** start of RECORDS FOR THIS EXERCISE **

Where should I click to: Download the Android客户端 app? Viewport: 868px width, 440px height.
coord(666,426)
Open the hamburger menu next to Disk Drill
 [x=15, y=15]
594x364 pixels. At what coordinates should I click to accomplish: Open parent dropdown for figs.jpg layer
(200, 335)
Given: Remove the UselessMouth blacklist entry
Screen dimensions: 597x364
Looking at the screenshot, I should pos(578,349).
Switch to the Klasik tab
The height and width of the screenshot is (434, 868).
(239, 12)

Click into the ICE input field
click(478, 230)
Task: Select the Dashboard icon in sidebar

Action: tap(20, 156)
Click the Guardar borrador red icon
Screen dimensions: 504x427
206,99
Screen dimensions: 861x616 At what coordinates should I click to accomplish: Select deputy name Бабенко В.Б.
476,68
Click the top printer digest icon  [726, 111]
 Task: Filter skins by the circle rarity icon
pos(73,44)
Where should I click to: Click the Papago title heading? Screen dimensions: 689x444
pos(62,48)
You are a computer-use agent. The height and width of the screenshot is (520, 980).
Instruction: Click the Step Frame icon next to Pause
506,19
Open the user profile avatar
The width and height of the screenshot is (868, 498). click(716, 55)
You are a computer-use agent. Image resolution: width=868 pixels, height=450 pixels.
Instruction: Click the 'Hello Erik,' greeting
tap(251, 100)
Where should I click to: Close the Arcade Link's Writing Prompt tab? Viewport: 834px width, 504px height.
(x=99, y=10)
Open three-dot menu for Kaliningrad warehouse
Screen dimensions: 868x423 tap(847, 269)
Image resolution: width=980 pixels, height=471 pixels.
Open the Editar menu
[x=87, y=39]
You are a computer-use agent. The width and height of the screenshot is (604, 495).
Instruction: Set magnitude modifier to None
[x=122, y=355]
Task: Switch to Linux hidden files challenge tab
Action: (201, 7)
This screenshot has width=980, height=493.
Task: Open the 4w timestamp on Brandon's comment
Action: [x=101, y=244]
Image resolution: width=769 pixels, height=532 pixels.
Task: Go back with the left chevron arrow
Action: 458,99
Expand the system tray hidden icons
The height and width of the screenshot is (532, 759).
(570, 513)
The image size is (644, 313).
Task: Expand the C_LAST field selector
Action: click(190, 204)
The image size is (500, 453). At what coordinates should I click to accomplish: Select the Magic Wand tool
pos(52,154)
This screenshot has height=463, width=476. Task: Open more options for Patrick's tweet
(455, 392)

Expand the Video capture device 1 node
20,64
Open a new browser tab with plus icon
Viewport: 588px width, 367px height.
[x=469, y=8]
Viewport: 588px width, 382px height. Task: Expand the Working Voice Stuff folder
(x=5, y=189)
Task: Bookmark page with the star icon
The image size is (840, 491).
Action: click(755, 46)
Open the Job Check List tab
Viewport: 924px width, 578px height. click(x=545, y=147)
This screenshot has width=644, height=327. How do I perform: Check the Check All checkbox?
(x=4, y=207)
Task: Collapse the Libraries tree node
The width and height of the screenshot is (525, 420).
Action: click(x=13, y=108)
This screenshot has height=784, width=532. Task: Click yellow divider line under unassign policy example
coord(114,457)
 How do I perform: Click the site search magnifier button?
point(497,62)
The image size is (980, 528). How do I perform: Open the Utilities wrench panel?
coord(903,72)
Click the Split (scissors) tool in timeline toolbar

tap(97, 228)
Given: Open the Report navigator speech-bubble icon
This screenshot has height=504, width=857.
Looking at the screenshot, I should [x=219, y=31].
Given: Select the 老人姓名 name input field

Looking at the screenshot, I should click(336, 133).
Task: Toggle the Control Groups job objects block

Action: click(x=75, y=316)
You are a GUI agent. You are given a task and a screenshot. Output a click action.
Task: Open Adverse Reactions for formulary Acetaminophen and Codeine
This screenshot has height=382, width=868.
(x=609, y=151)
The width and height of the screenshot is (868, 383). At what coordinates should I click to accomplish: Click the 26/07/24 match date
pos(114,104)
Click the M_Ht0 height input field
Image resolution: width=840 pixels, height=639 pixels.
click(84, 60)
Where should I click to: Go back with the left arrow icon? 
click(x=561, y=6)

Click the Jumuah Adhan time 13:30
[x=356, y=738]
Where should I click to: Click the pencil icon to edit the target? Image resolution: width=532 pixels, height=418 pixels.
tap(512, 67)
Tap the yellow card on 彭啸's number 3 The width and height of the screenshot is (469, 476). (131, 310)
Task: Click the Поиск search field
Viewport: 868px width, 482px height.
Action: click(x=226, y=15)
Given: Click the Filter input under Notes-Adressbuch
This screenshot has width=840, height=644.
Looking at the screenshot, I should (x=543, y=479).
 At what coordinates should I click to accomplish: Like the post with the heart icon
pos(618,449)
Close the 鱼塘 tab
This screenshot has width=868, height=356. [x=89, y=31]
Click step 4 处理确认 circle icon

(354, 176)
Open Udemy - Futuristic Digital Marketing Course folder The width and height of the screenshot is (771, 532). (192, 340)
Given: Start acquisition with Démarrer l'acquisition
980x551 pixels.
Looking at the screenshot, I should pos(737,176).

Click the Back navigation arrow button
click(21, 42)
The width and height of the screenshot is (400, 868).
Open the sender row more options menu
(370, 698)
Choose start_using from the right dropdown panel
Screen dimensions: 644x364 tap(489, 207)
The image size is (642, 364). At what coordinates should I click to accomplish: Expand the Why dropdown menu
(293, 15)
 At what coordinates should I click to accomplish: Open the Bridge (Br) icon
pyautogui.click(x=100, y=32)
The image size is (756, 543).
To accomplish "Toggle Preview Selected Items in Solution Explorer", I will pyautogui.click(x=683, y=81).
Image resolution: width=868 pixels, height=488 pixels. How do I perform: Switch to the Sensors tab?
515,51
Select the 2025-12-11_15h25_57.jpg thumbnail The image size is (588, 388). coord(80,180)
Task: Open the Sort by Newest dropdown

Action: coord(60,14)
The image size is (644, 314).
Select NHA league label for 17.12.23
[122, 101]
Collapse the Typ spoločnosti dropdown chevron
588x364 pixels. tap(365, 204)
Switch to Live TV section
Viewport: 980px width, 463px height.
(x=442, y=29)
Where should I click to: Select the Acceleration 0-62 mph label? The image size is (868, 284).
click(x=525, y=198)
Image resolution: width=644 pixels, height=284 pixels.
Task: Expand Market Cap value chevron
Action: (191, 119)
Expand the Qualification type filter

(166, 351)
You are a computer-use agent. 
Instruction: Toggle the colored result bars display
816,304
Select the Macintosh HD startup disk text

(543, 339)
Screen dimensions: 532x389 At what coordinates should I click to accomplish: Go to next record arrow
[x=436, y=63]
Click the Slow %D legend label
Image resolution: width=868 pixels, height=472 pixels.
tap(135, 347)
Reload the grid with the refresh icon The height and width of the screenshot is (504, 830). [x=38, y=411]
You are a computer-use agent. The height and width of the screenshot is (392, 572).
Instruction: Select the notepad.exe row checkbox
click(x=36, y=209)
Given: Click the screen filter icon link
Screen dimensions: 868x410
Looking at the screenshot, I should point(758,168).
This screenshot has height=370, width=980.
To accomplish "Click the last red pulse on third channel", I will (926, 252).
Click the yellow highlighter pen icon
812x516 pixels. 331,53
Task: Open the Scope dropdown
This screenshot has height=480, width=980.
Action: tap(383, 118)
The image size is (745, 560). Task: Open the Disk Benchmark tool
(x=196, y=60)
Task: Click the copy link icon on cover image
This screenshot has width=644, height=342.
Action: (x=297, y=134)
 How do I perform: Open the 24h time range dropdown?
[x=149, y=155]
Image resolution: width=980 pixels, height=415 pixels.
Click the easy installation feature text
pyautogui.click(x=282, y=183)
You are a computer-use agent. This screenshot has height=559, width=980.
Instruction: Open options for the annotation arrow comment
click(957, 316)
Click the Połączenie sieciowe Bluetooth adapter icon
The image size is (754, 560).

** end of RECORDS FOR THIS EXERCISE **

■ EXERCISE AIM:
Please gather every line of the records above that contains the word "left". Case counts, so only count lines where the capitalization matches.

■ ANSWER FOR THE TASK:
Task: Go back with the left chevron arrow
Where should I click to: Go back with the left arrow icon? 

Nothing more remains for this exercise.